Delegato italiano al convegno promosso dalla Commissione europea su Atto Unico Europeo e modifiche all’IVA; nel 1987 è stato Ministro delle Finanze nel Governo Fanfani, deputato nella X Legislatura, e nel 1992, Ministro dell’Industria nel Governo Amato. Sindaco della Banca d’Italia dal 1967 e sino alla nomina a Ministro delle Finanze. Responsabile della Democrazia Cristiana per le questioni europee dal 1988 al 1990.
In un saggio del 1968 annotava: “Le istituzioni comunitarie sono apparse per molto tempo come il passo decisivo verso l’Europa unita.
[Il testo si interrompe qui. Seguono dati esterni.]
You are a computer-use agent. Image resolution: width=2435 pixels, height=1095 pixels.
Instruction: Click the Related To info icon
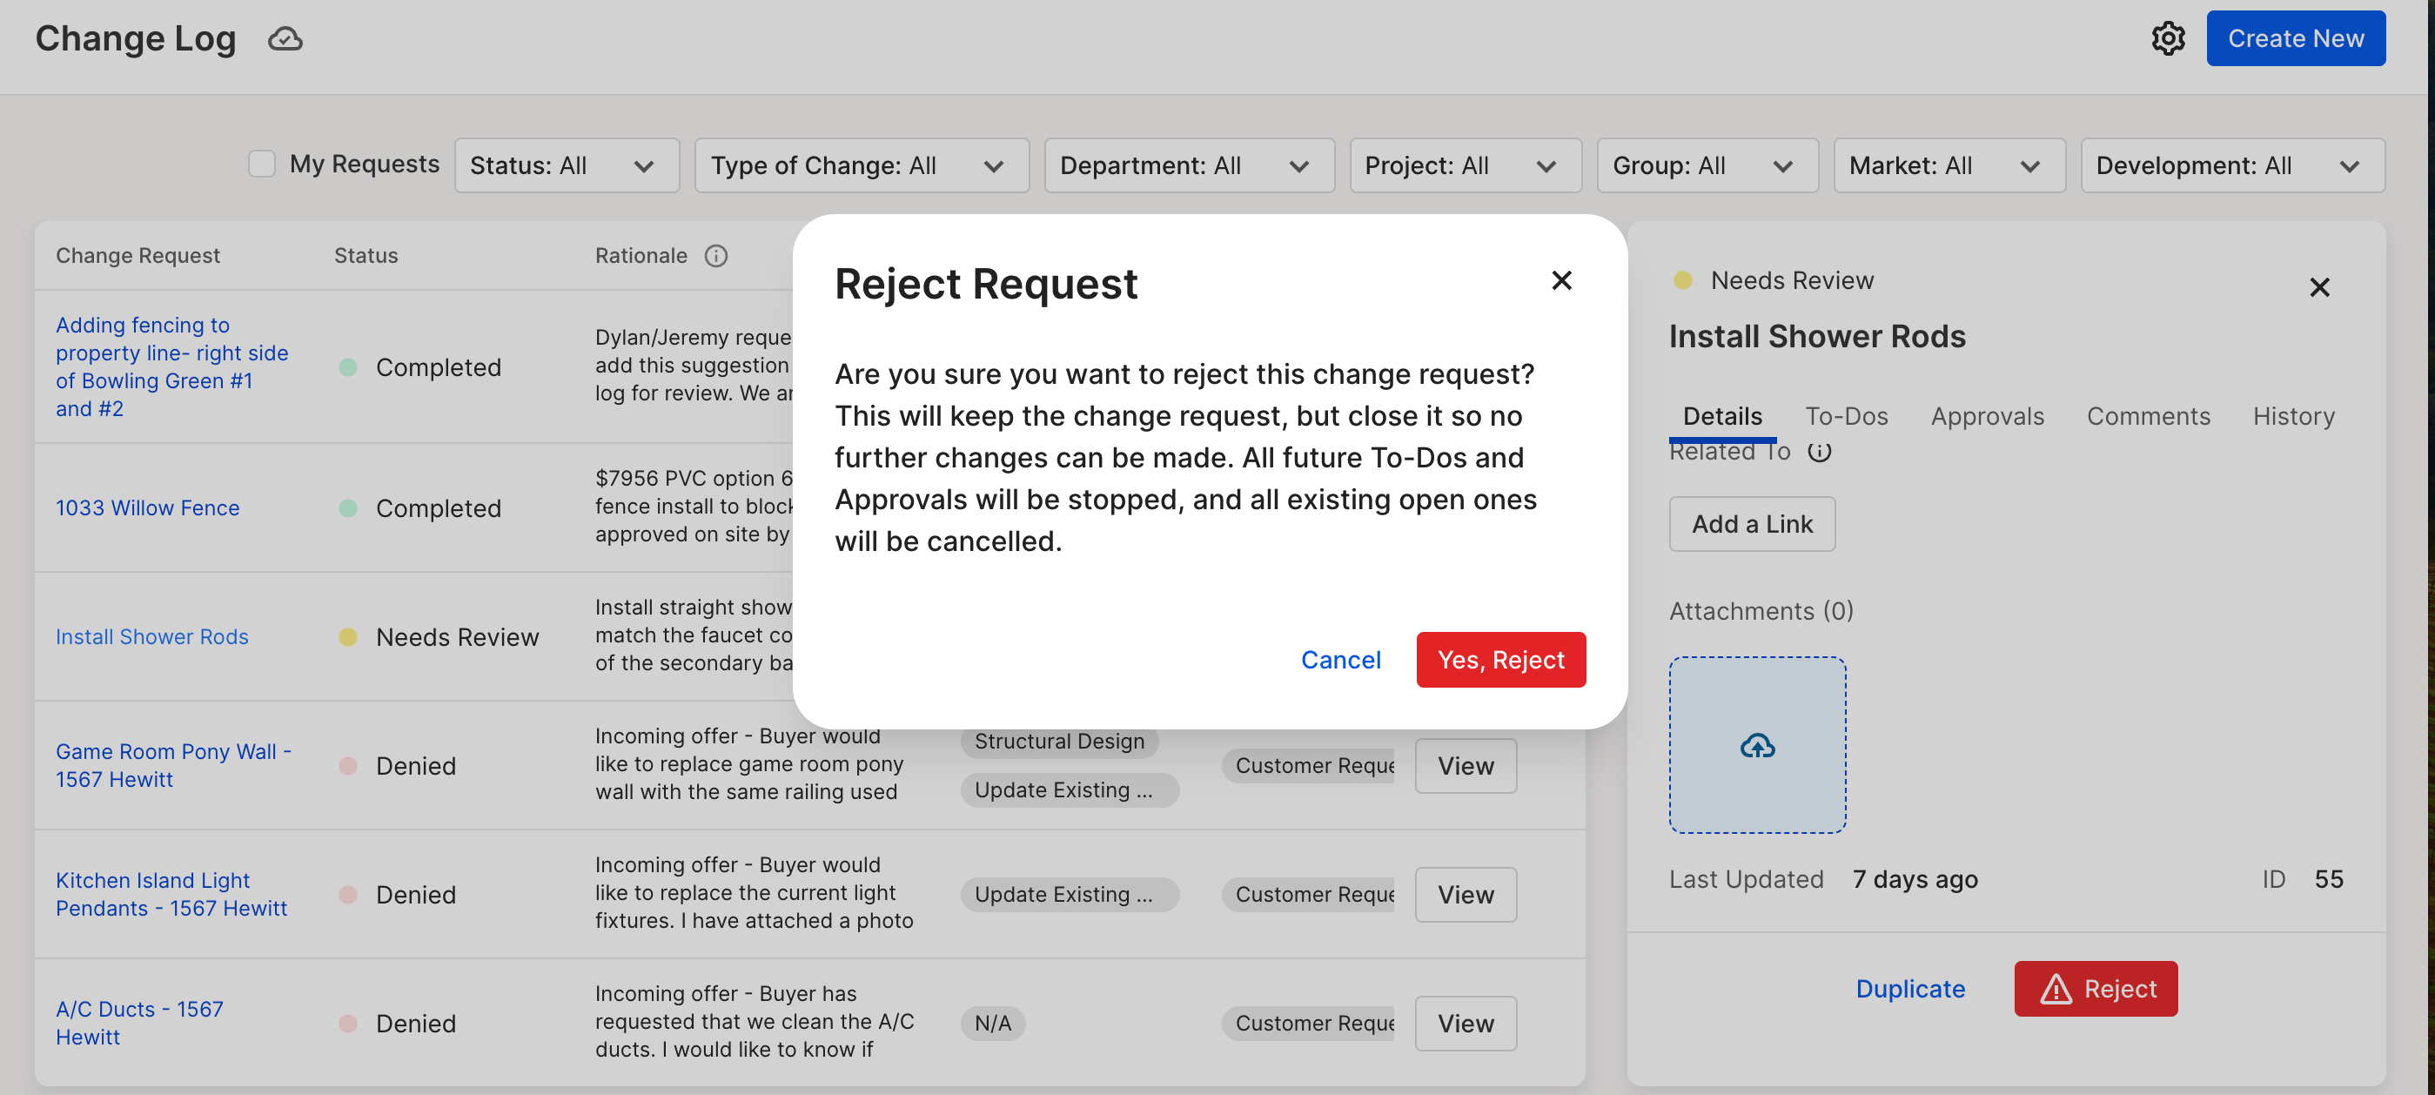[x=1820, y=452]
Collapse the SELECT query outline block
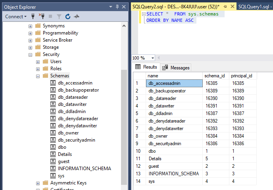The height and width of the screenshot is (190, 273). click(x=143, y=14)
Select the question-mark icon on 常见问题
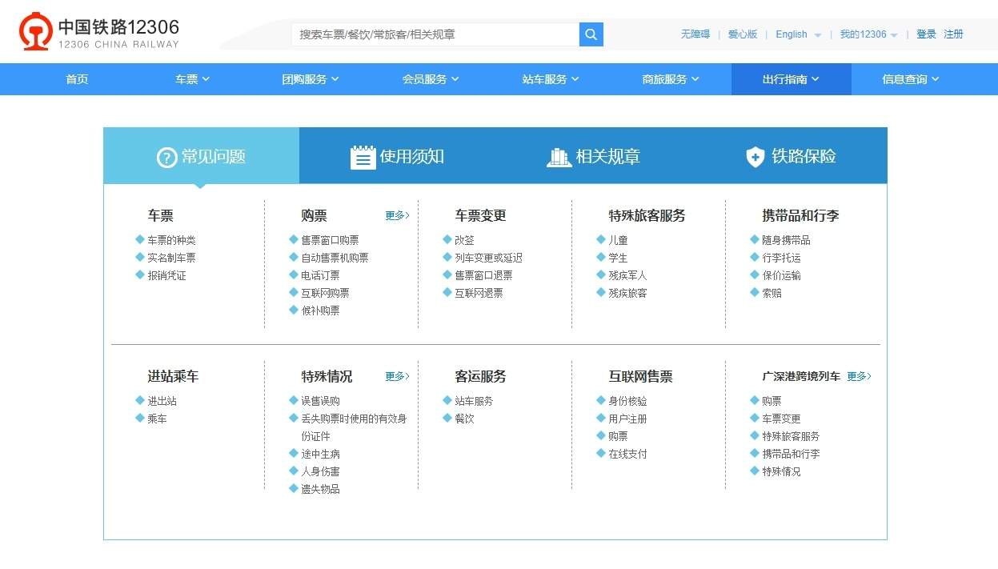Screen dimensions: 998x569 pyautogui.click(x=166, y=157)
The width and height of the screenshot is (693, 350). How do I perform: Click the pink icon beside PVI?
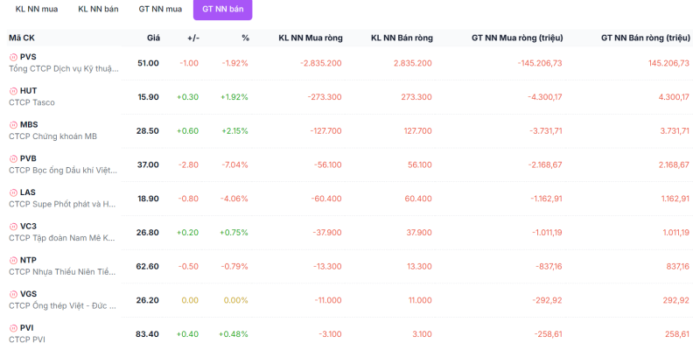(13, 328)
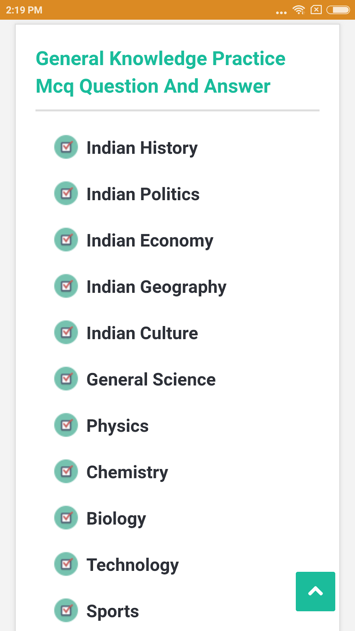Expand the General Science section

pos(151,379)
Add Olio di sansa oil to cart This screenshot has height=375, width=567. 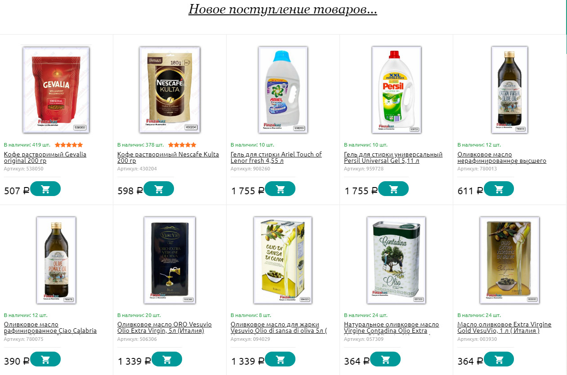coord(280,359)
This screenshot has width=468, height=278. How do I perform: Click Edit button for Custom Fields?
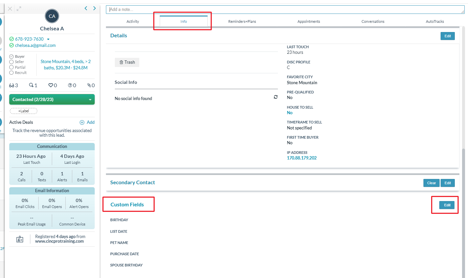(x=447, y=205)
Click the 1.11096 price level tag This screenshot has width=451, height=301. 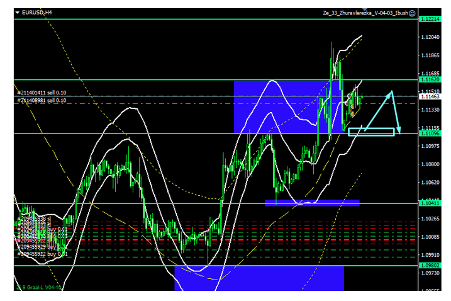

Oggi dobbiamo constatare, ove necessario, che esse rappresentano l’ostacolo maggiore alla costruzione dell’Europa”. Dal 1994, oltre che nei documenti ufficiali redatti come Ministro dell’Industria, e con saggi su riviste specializzate e ad articoli su quotidiani e settimanali, ha analizzato le tappe della evoluzione delle istituzioni europee.
Ha formulato proposte per la riduzione del rapporto debito/PIL italiano per dieci punti nel 1999, per venti con una tecnica più complessa, nel 2009. Ascoltato sui temi europei dalla Commissione Bilancio del Senato nel 2006 e da quella degli Affari Esteri della Camera dei Deputati nel 2008.
Sue tesi, quali quelle sulle superholding, sull’urgenza di abbattere il debito, sull’indispensabilità dell’Unione politica, sono rimaste isolate. Risultano oggi fortemente anticipatrici.